Dem früheren Bundesverkehrsminister Andreas Scheuer (CSU) wird vorgeworfen, im Zusammenhang mit dem Maut-Debakel wissentlich eine uneidliche Falschaussage gemacht zu haben. Die Berliner Staatsanwaltschaft ermittelt nun gegen ihn.

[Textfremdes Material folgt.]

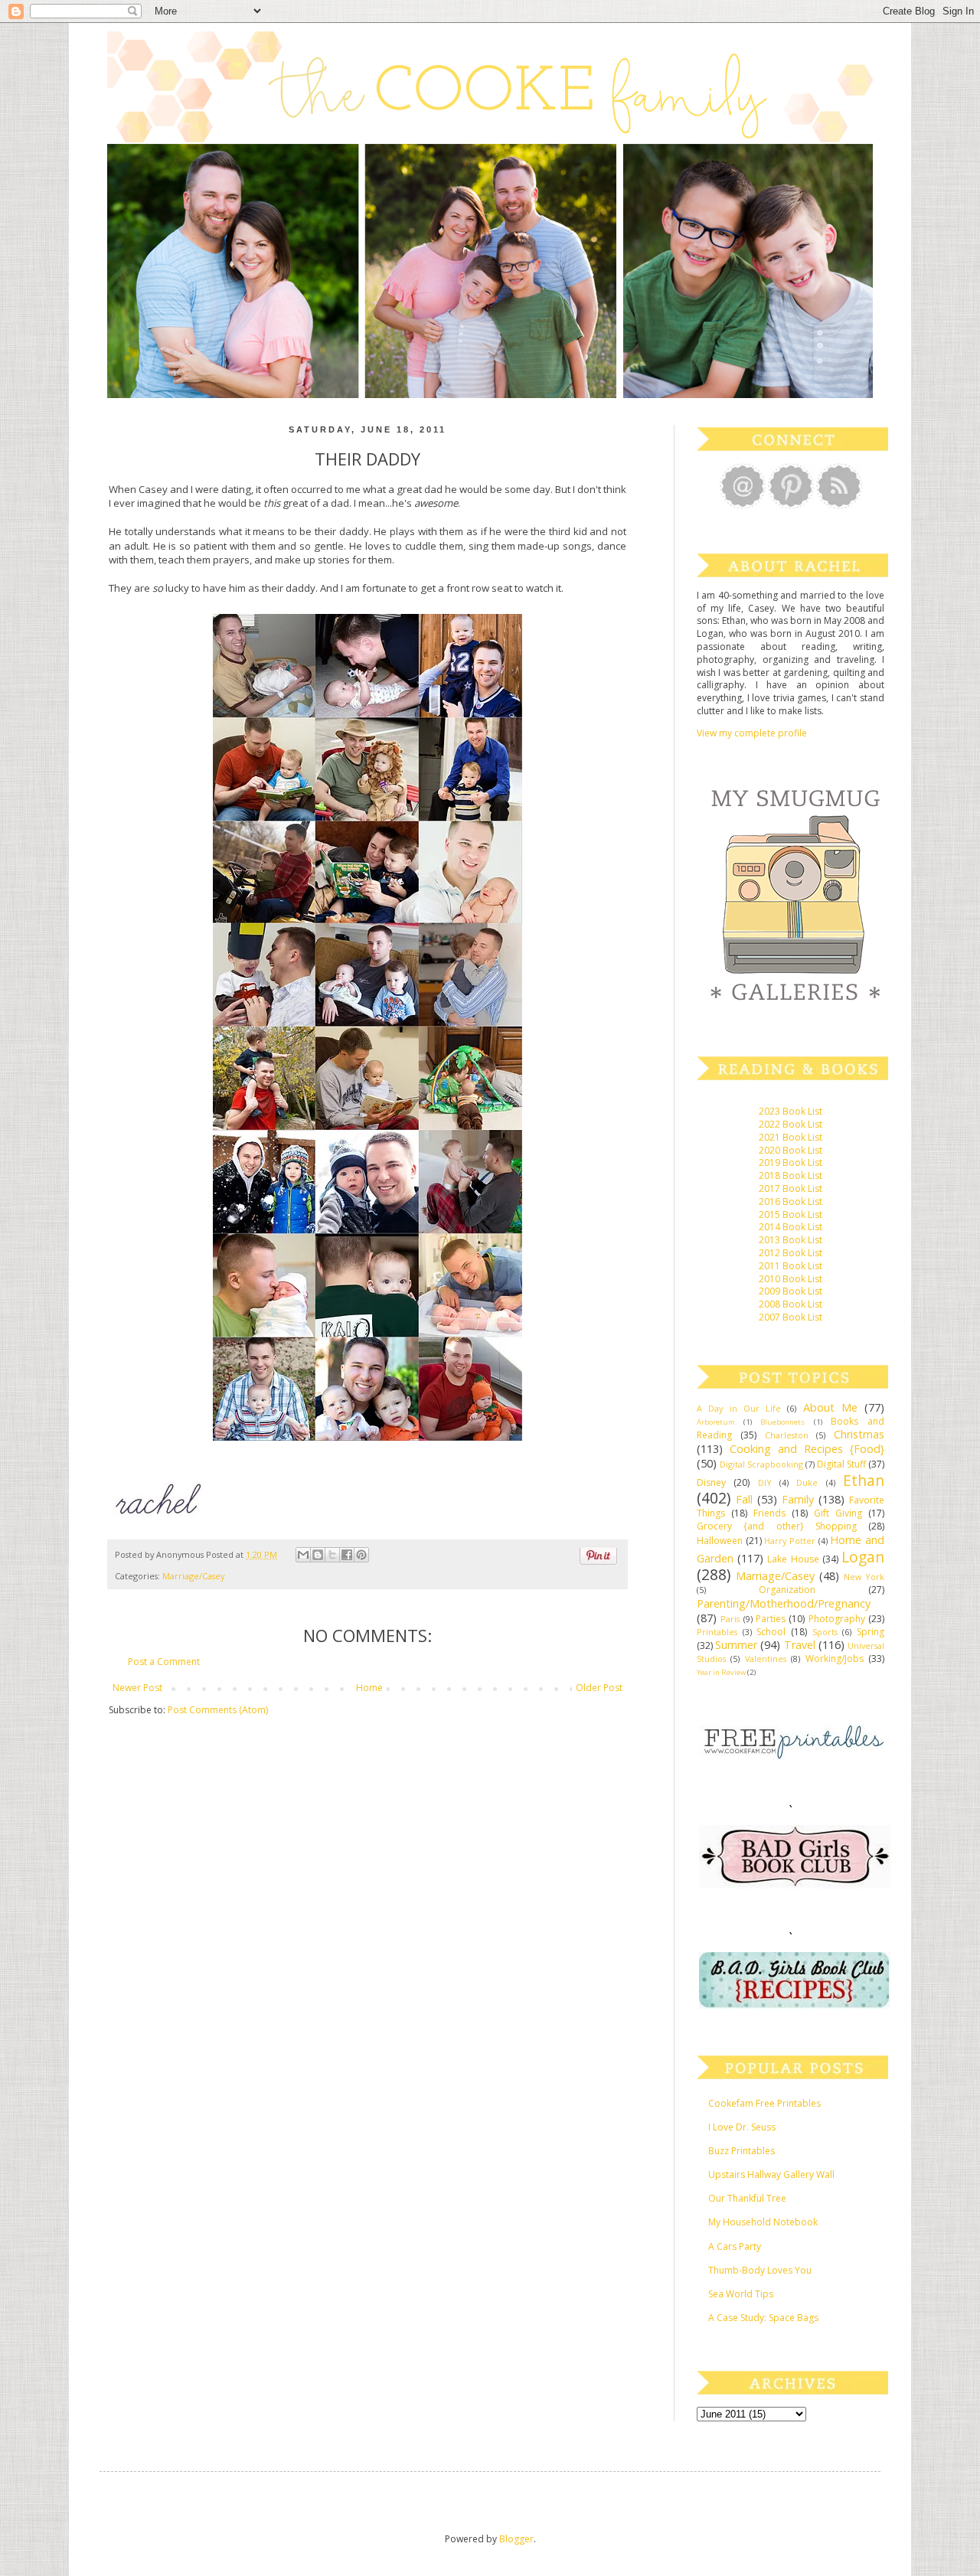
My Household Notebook (763, 2221)
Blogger (516, 2538)
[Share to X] (332, 1554)
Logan (862, 1556)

Die Staatsanwaltschaft Berlin hat ein Ermittlungsverfahren gegen Ex-Bundesverkehrsminister Andreas Scheuer (CSU) und seinen damaligen Staatsekretär Gerhard Schulz aufgenommen. In einer Pressemitteilung [berlin.de] bestätigte die Staatsanwaltschaft am Dienstag, dass bereits seit dem 13. April gegen beide ermittelt wird.
Zuerst berichtet hatte „Der Spiegel“.
Tatvorwurf der uneidlichen Falschaussage
„Es steht der Tatvorwurf der uneidlichen Falschaussage im Raum“, sagte Pressesprecher Martin Steltner rbb24 Recherche. Scheuer und Schulz sollen nach Auffassung der Staatsanwaltschaft bei der Vernehmung im Bundestags-Untersuchungsausschuss zum Maut-Debakel bewusst wahrheitswidrig Aussagen getroffen haben. Konkret geht es um widersprüchliche Aussagen der Mautbetreiber und der damaligen Ministeriumsspitze.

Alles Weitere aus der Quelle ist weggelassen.